### YOUR OBJECTIVE
Every line below from the one with "You are a computer-use" through the one with "Task: Click the camera icon on 截图保存" is to be repeated exactly, with no picture among them.

Stored data
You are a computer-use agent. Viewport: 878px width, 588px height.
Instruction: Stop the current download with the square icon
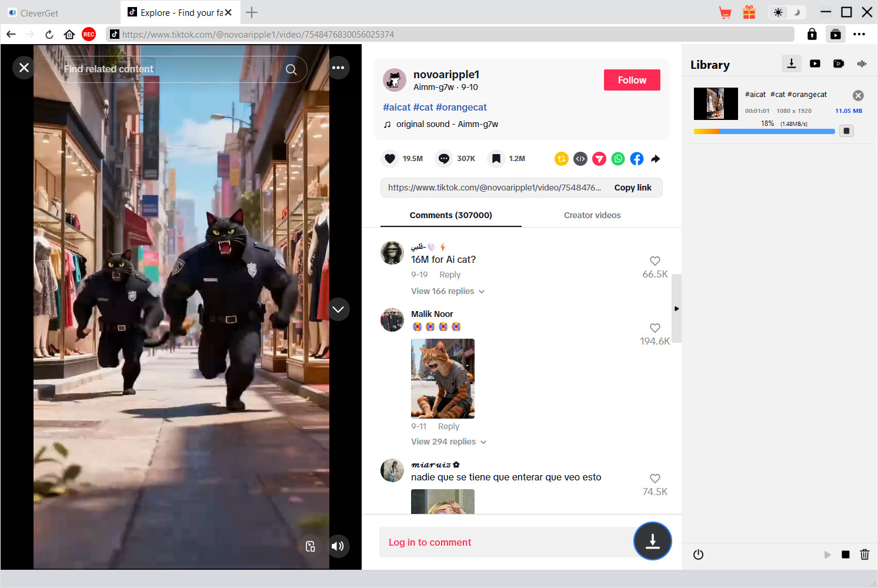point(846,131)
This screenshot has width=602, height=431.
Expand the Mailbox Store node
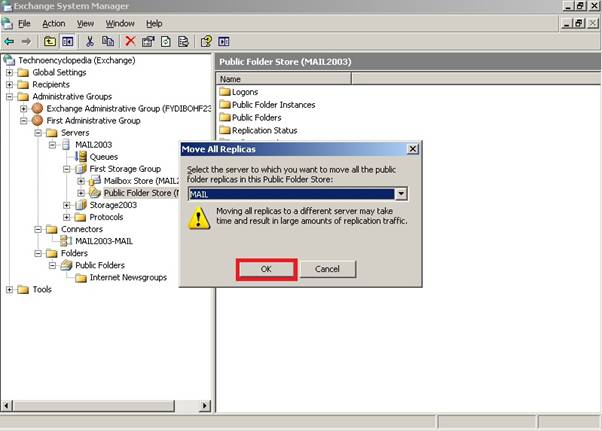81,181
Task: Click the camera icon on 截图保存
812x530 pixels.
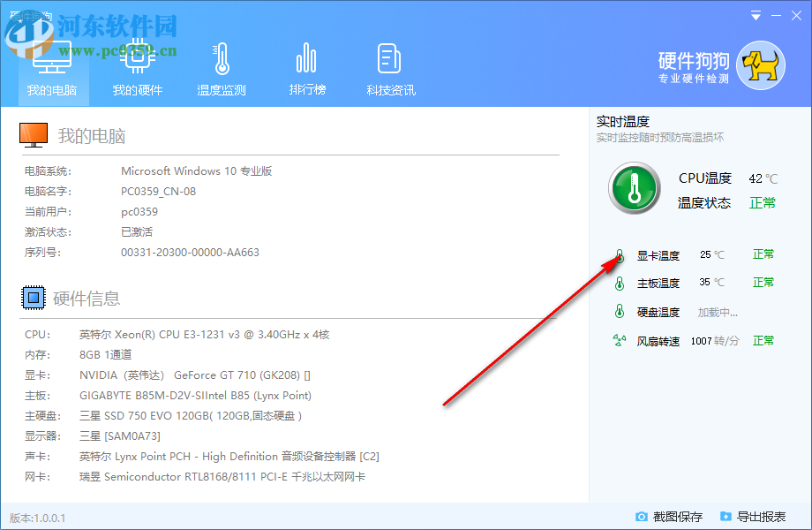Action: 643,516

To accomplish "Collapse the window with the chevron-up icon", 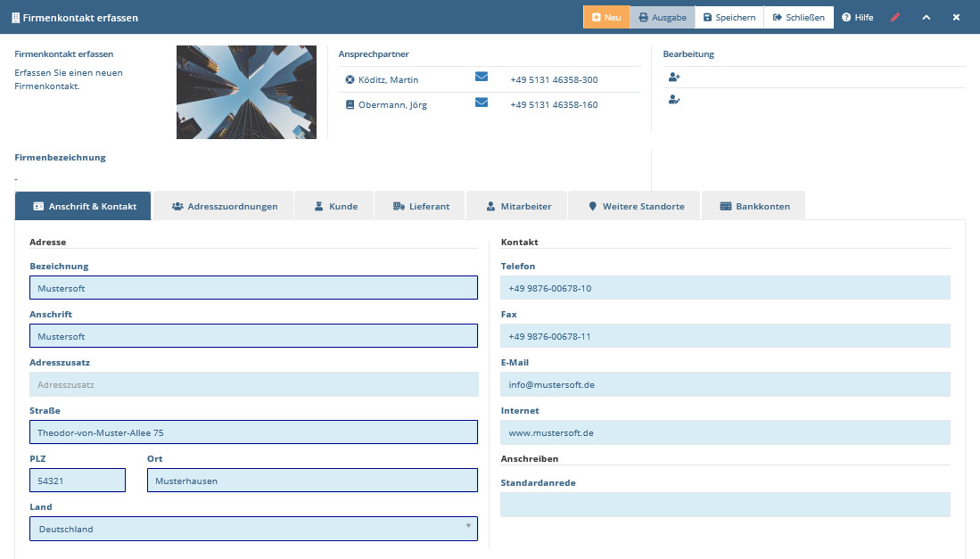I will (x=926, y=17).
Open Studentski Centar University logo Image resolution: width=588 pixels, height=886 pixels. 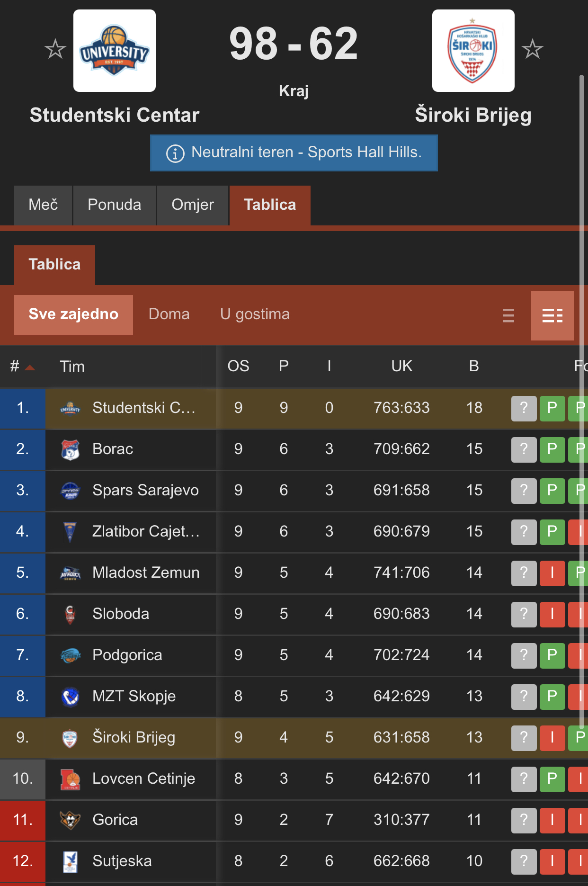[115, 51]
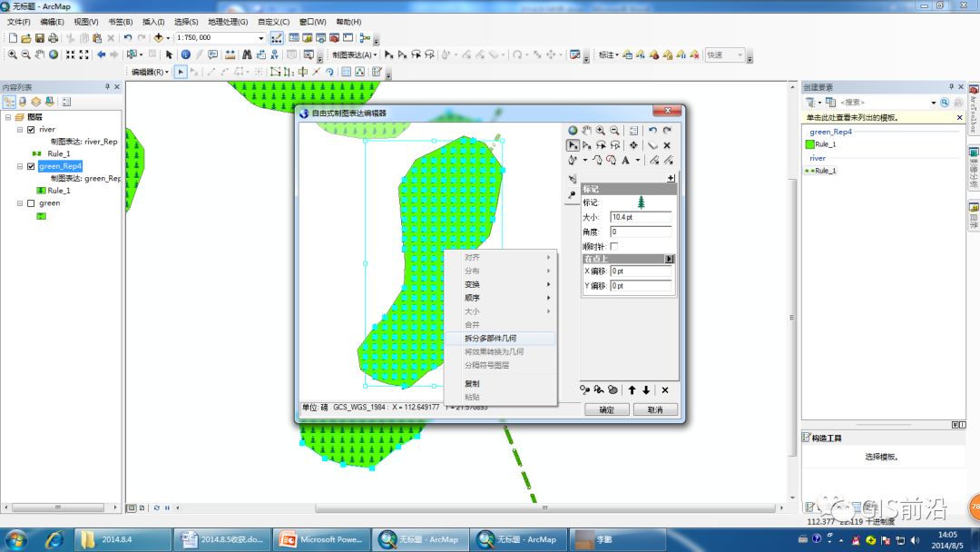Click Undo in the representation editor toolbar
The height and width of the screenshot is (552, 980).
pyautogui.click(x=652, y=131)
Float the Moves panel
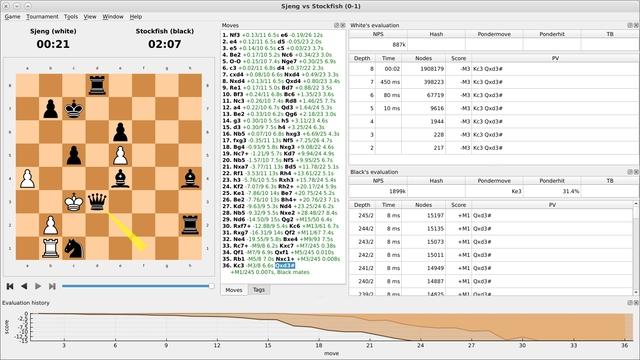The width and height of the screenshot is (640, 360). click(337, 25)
...
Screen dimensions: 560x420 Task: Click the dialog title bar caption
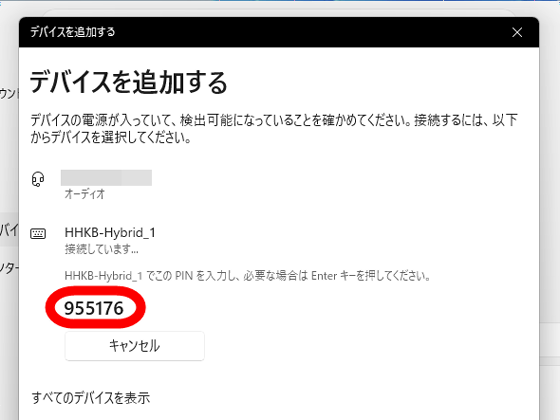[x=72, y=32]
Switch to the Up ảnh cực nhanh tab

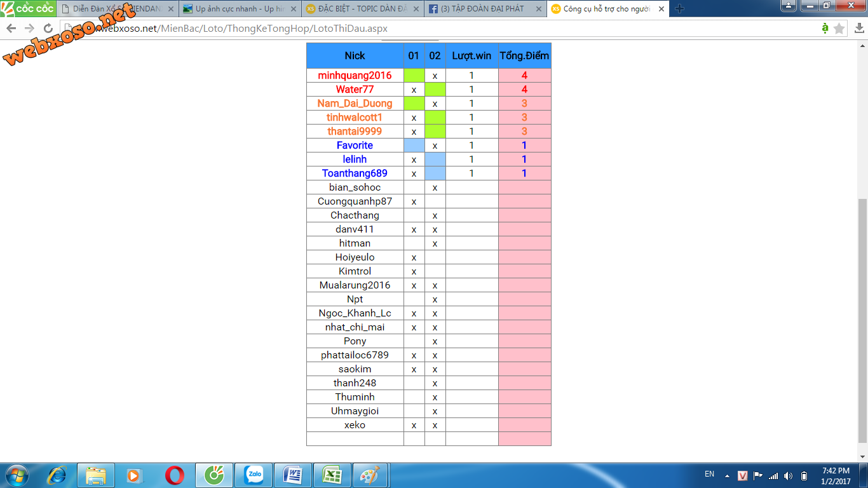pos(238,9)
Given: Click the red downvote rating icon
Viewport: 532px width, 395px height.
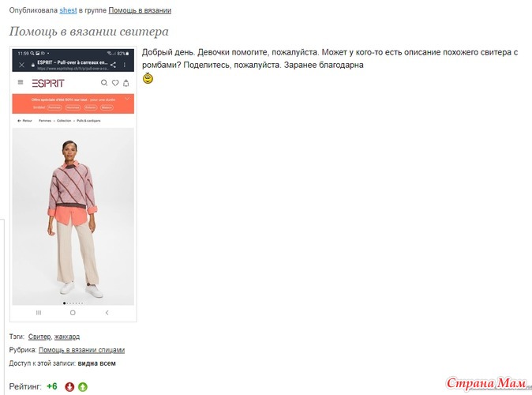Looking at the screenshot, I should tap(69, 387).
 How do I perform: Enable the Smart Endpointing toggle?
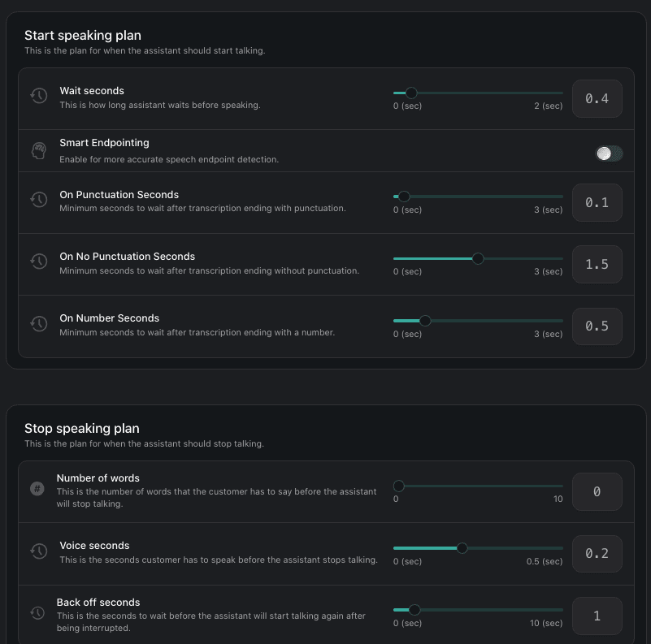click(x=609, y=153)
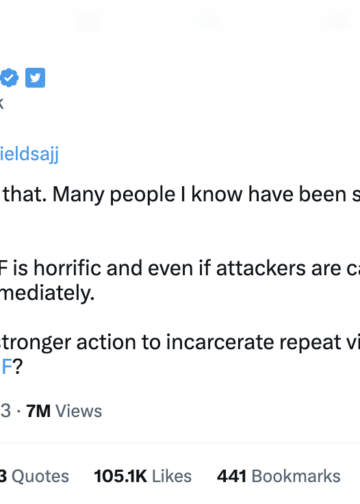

### TASK ANSWER
You are a computer-use agent. Viewport: 878px width, 588px height.
Instruction: Stop the current download with the square icon
point(846,131)
This screenshot has width=602, height=431.
Expand the Mailbox Store node
81,181
Task: Click the camera icon on 截图保存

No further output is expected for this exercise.